POSTED ON Oct 19, 2015 BY Three Dollar Bill Cinema
Here are this year's SLGFF20 Audience Favorites as determined by popular vote!
Favorite Narrative: FREEHELD by Peter Sollett
Favorite Documentary: THE GLAMOUR & THE SQUALOR by Marq Evans
Favorite Lesbian Short Film: (We have a tie!)
BOXEADORA by Meg Smaker
JOANI, QUEEN OF THE PARADIDDLE by Tina Gordon
Favorite Gay Short Film: TRÉMULO by Roberto Fiesco
Favorite Transgender Short Film: RAISING RYLAND by Sarah Feeley
Click here for our SLGFF20 Jury Award Winners.
POSTED ON Oct 18, 2015 BY Three Dollar Bill Cinema
The winners of the juried prizes at the 20th annual Seattle Lesbian & Gay Film Festival are as follows:
BEST FEATURE FILM: NAZ & MAALIK by Jay Dockendorf
A rarity in queer cinema, this film is an intimate portrait of two young Muslim men that places gay relationships within a political, even geopolitical, context.
BEST DOCUMENTARY FILM: UPSTAIRS INFERNO by Robert Camina [pictured above]
Utilizing brutally honest interviews and visceral footage, Upstairs Inferno is an important record of the largely unknown yet deadliest attack in LGBT history.

Data ::

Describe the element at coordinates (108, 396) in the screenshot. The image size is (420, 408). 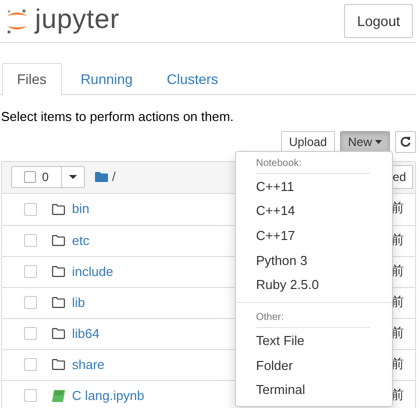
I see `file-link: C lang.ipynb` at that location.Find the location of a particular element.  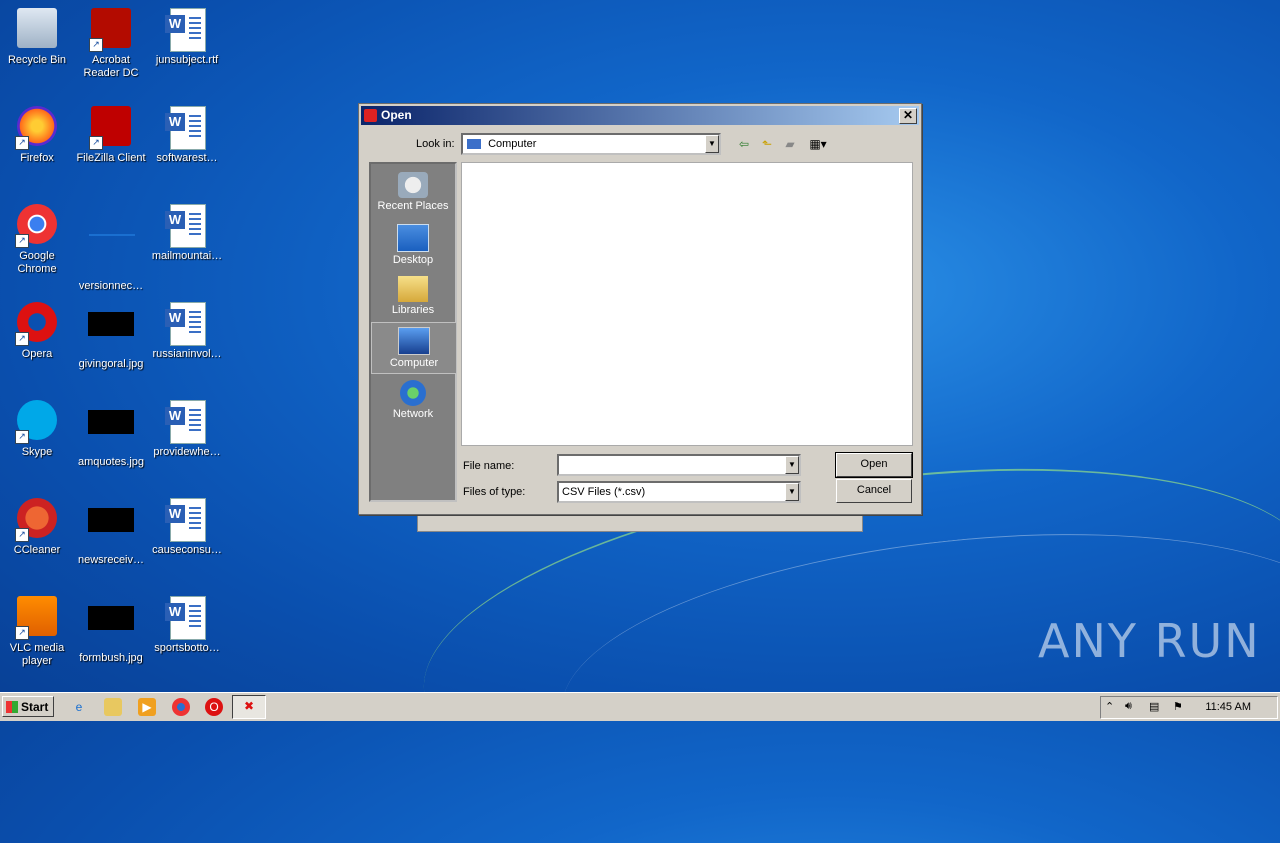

Directions :: Copy word for word the stretch from "BOXEADORA by Meg" through "in LGBT history." in the film festival awards text.

Answer to this problem ::
BOXEADORA by Meg Smaker
JOANI, QUEEN OF THE PARADIDDLE by Tina Gordon
Favorite Gay Short Film: TRÉMULO by Roberto Fiesco
Favorite Transgender Short Film: RAISING RYLAND by Sarah Feeley
Click here for our SLGFF20 Jury Award Winners.
POSTED ON Oct 18, 2015 BY Three Dollar Bill Cinema
The winners of the juried prizes at the 20th annual Seattle Lesbian & Gay Film Festival are as follows:
BEST FEATURE FILM: NAZ & MAALIK by Jay Dockendorf
A rarity in queer cinema, this film is an intimate portrait of two young Muslim men that places gay relationships within a political, even geopolitical, context.
BEST DOCUMENTARY FILM: UPSTAIRS INFERNO by Robert Camina [pictured above]
Utilizing brutally honest interviews and visceral footage, Upstairs Inferno is an important record of the largely unknown yet deadliest attack in LGBT history.